By: Kevin Kern, CEO at Innotas
In Baseball, no one knows what to call the player who stashes several gloves in his locker, shows up each day oblivious to where he’ll be on the field, i
f he plays at all. Is he a utility player, a super-utility player, a super sub, or simply multi-dimensional? We think a recent article written by PCWorld’s Lucas Mearian supports the point why utility players are so valuable within IT. We think the multi-dimensional tag is appropriate for IT professionals with more than one skill set. One of the issues that IT organizations are facing today is how to manage not only time of a resource, but how to catalog the various skill sets of each resource so that one can appropriately match time and skill set to project or task. The article points out several examples of how companies invest in training for multi-domain expertise in order to fulfill the incoming demand from the business.
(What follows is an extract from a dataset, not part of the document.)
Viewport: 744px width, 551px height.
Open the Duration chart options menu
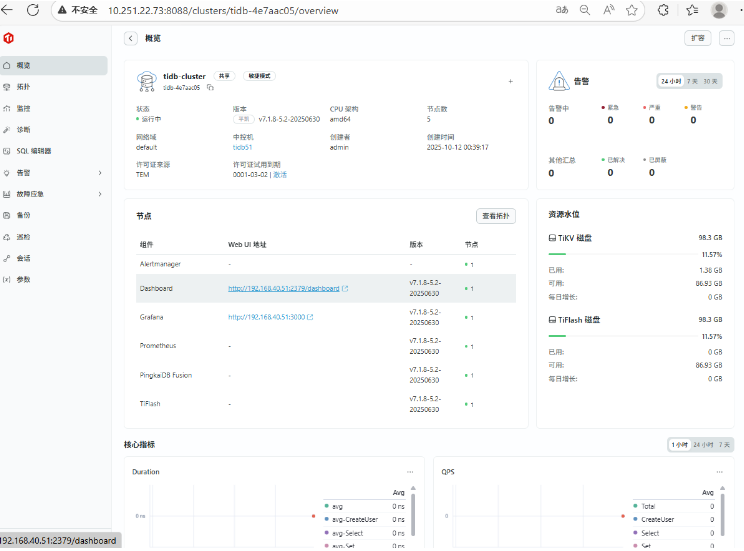410,471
Additional pressures for cross training arise from the increased requirement for well-trained IT professionals. Simply put the market is hot. Hiring and retaining talent is becoming substantially more difficult.
The role of utility players in baseball requires a special set of attributes: from a physical standpoint, its athleticism, a nose for the ball, and baseball instincts. But perhaps more relevant is the acceptance of the role. Nobody would argue that it’s more comfortable knowing what position you’re playing each time you take the field. IT work is no different because as Bob Dylan writes “the times they are changing.”
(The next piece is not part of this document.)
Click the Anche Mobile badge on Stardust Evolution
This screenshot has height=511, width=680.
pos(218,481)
If one considers the fast pace at which IT and business move today, it’s almost a requirement that we train, foster, and promote utility skill sets within IT shops. Additionally, tools that support and highlight proficiency levels regarding application expertise, programming language expertise, and business skills will become increasingly more relevant to IT organizations as it pertains to project management. Cost constraints on the business are no different that salary caps in baseball. Hiring specialty players is a luxury in sports, and we submit the same goes for IT. Players increase their value by developing multiple skill sets and IT should take notice.
Winning teams require teamwork. Utility players typify the notion of teamwork and here at Innotas we continue to build products that support the changing landscape and personnel requirements within IT.
So how many gloves does your IT team stash in their locker?